Dataset records.
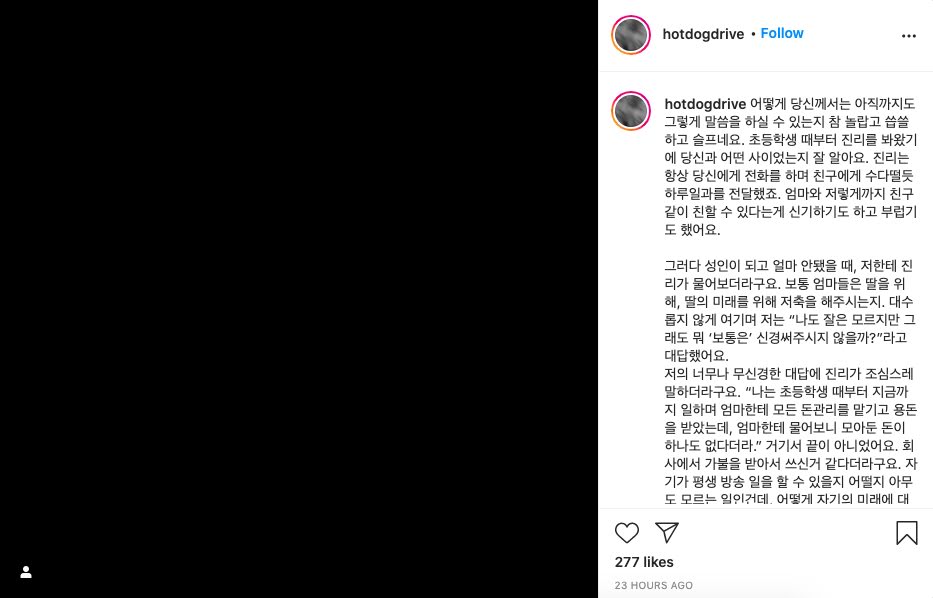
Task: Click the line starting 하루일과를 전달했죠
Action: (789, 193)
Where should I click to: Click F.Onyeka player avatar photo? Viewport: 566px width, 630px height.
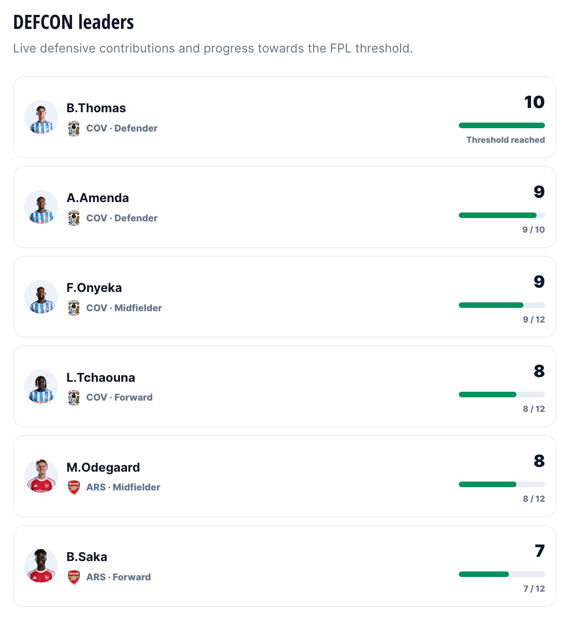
---
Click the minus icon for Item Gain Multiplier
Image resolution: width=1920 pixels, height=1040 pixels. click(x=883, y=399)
--
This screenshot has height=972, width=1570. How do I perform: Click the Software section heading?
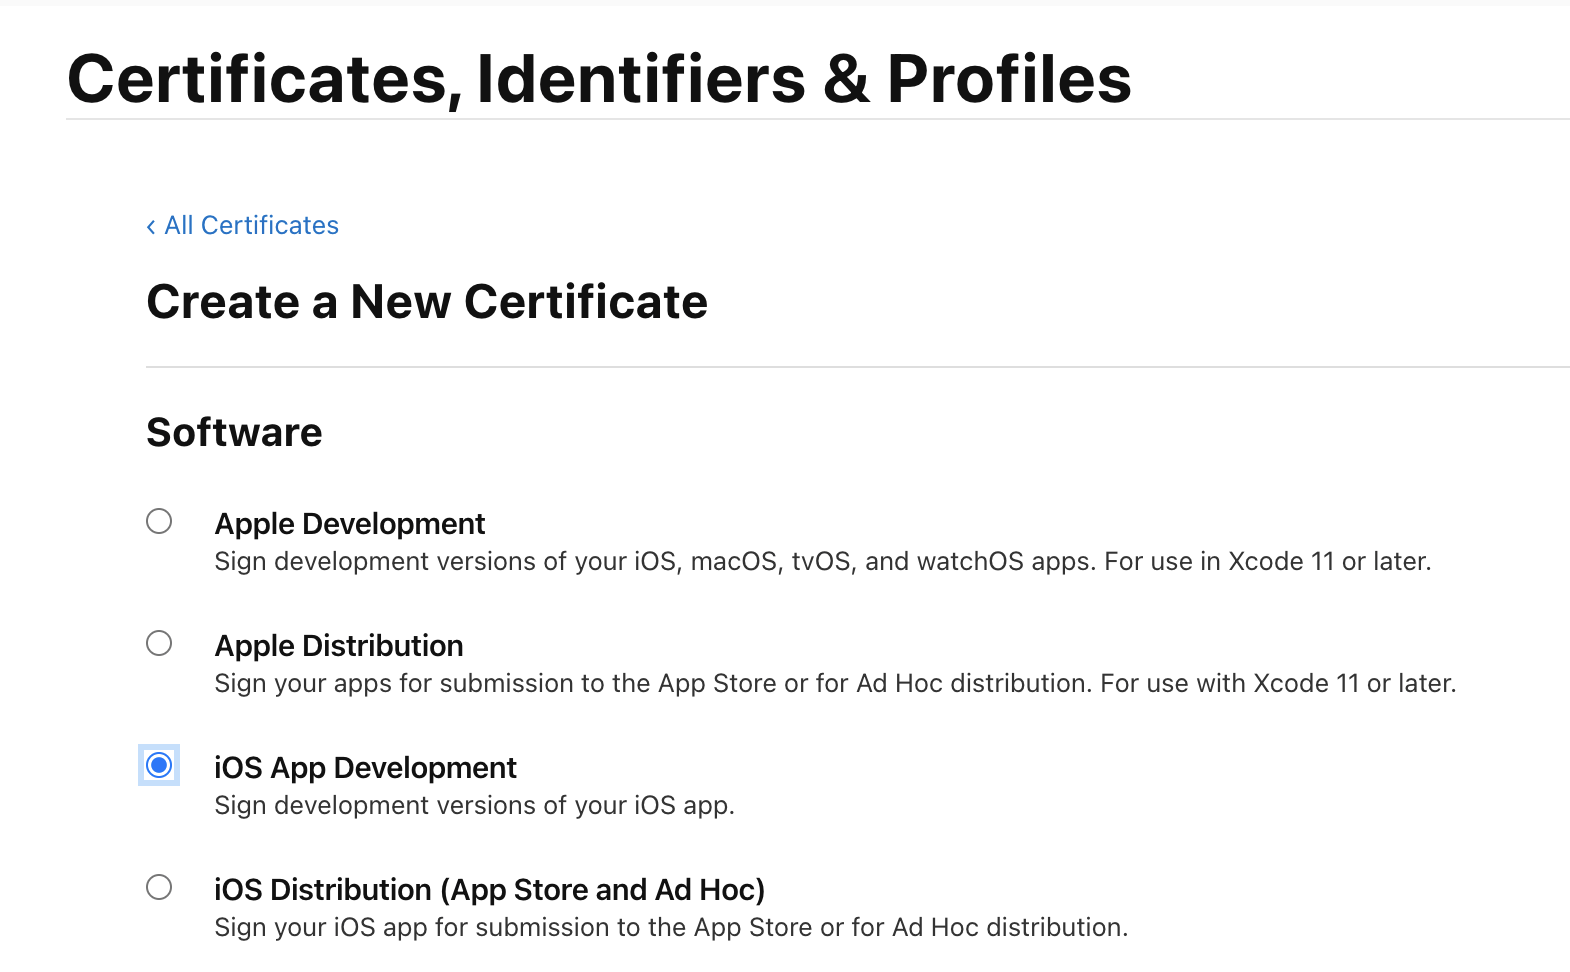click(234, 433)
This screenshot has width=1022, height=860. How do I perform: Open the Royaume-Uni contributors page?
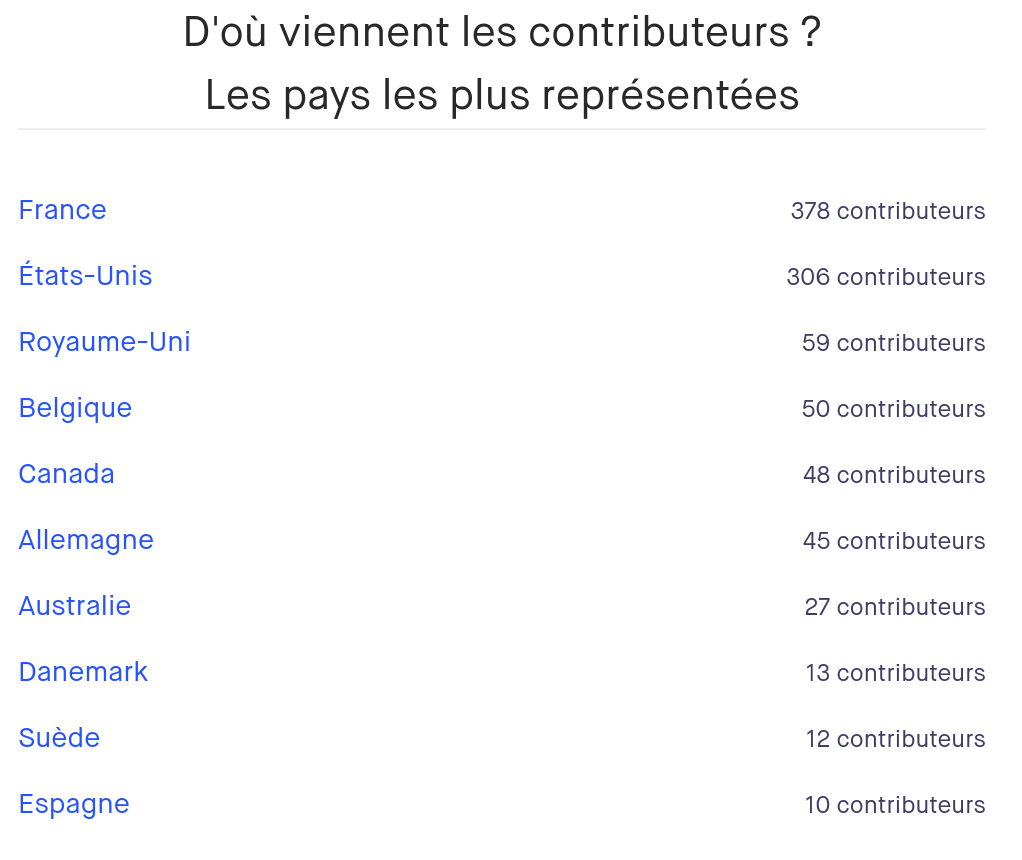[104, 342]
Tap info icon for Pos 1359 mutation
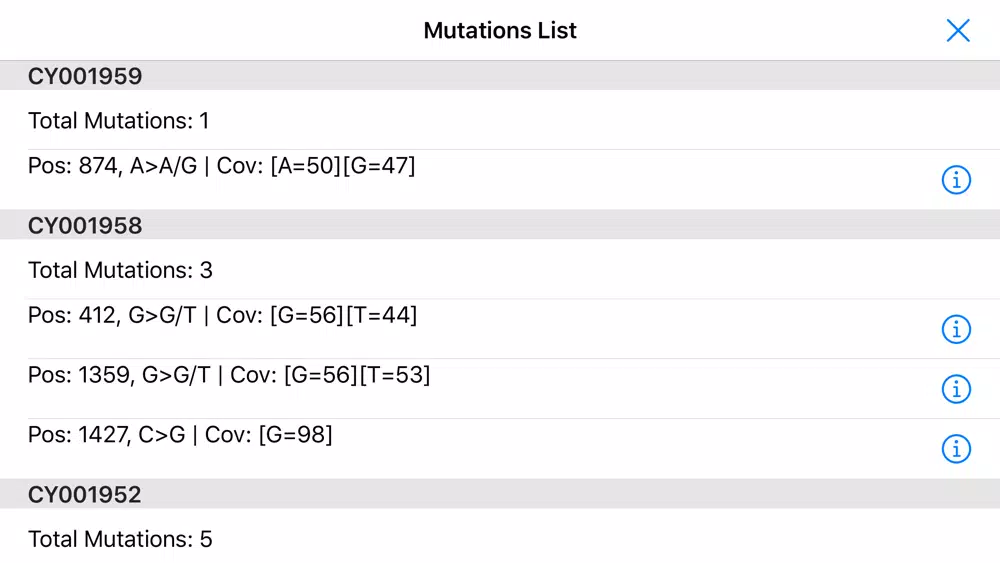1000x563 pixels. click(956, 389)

What to produce. Turn the material into a numbered list, starting at the line that contains "This screenshot has width=1022, height=860." and ending after the line that contains "1000x563 pixels. click(956, 389)", with any blank lines skipped. Leave the pictures out.

Solution.
1. This screenshot has width=1022, height=860. How do I perform: Open the Royaume-Uni contributors page?
2. [104, 342]
3. Tap info icon for Pos 1359 mutation
4. 1000x563 pixels. click(956, 389)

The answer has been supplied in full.